Les dangers de fumer au lit est le second recueil de nouvelles de Mariana Enriquez édité en français, toujours aux éditions du Sous-Sol qui sont déjà à l’initiative de la publication de son monstrueux et magnifique roman Notre part de nuit. et le recueil de nouvelles Ce que nous avons perdu dans le feu. Suivez-moi, on retourne en Argentine pour 12 textes horrifico-fantastiques singuliers.
Ecriture
J’aime beaucoup l’écriture de Mariana Enriquez, qui ne demande absolument aucun effort pour se laisser apprivoiser. Je vous dis ça car, ayant des soucis de concentration, les recueils de nouvelles sont une véritable gageure pour moi : à chaque texte, je dois recommencer à zéro le lent et compliqué exercice de rentrer dans le texte, de m’approprier le contexte et les personnages. J’adore les recueils de nouvelles mais parfois, je vous avoue, c’est difficile et laborieux, nonobstant la qualité des textes. Avec Mariana Enriquez rien de tout cela, c’est un peu comme si je rentrais à la maison, ça roule absolument tout seul. je ne me l’explique pas mais j’apprécie.
Les fins des nouvelles sont en général abruptes et donnent parfois l’impression que le texte n’est pas fini qu’il lui manque un truc. Vous pourriez penser que je vous dis ça pour prendre le recueil en défaut, pas du tout. C’est tellement répété que je pense que c’est fait exprès. C’est déstabilisant et, de ce fait, notable.
Personne ne pouvait imaginer ce qui se tramait à Mataderos, entre deux filles, une photo froissée de la lettre froissée et Viande, du début à la fin.
(Viande)

Données disponibles:
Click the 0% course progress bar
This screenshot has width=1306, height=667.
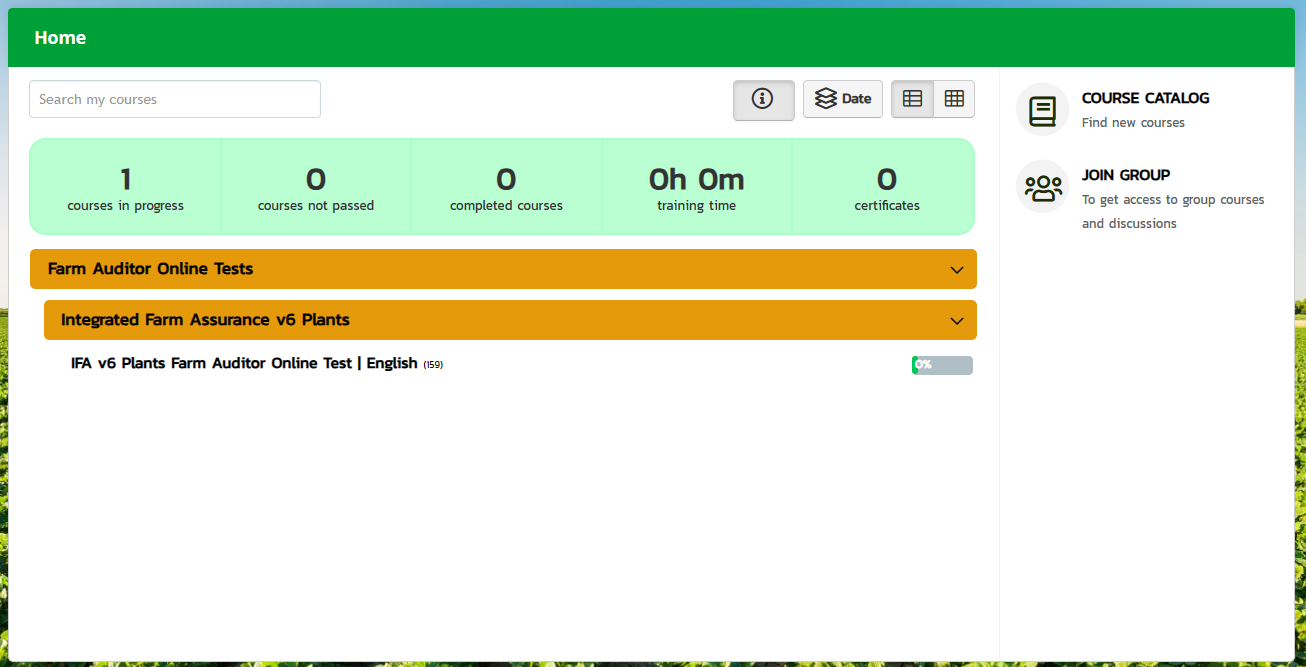942,365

Énoncé: Reprenez la critique du recueil Les dangers de fumer au lit juste après sa dernière ligne et poursuivez-en la rédaction.

Corrigé:
Thématiques
Les dangers de fumer au lit explore des thématiques classiques du fantastique et de l’horreur, comme les malédictions (Par exemple, Le puits ; Le caddie) ou les fantômes (Par exemple, L’exhumation d’Angelita ; Quand on parlait avec les morts) . D’autres textes vont davantage chercher du côté des corps souffrants (Où es-tu mon cœur), des mutilations (Viande) ou une santé mentale défaillante, dépression (par exemple, Le mirador ; Les dangers de fumer au lit), anxiété généralisée et phobies (Le puits), crises hallucinatoires (Ni anniversaires ni baptêmes).
Le recueil est aussi imprégné par une thématique forte liée à l’histoire de l’Argentine, à savoir les disparitions, dont la nouvelle qui en fait vraiment son sujet principal, Les petits revenants, est magistrale. Dans celle-ci et dans d’autres (L’exhumation d’Angelita, Rambla triste), l’élément fantastique devient la métaphore d’une culpabilité non résolue, voire le bras vengeur d’une injustice sociale (Le caddie).
Parfois, j’ai l’impression que les fous ne sont pas de vraies gens. Ils seraient comme les incarnations de la folie de la ville, des soupapes de sécurité.
(Rambla triste)
Avec pour caractéristique commune que toutes les nouvelles sont portées par des figures féminines, instigatrices du récit, témoins ou simples narratrices, victimes ou bourreaux.
Liste des nouvelles et résumés
Voici pour chaque nouvelle un petit résumé :
- L’exhumation d’Angelita. Enfant, la narratrice aime faire des trous dans le jardin. Jusqu’au jour où elle déterre des os, ce qui met sa grand-mère dans tous ses états. Et pour cause ! Elle lui raconte qu’il s’agit des os de sa petite sœur, Angelita, morte en bas âge. Dix ans plus tard, le bébé putréfié apparait dans l’appart de la narratrice devenue adulte et la suit partout, pointant ostensiblement du doigt vers le sud.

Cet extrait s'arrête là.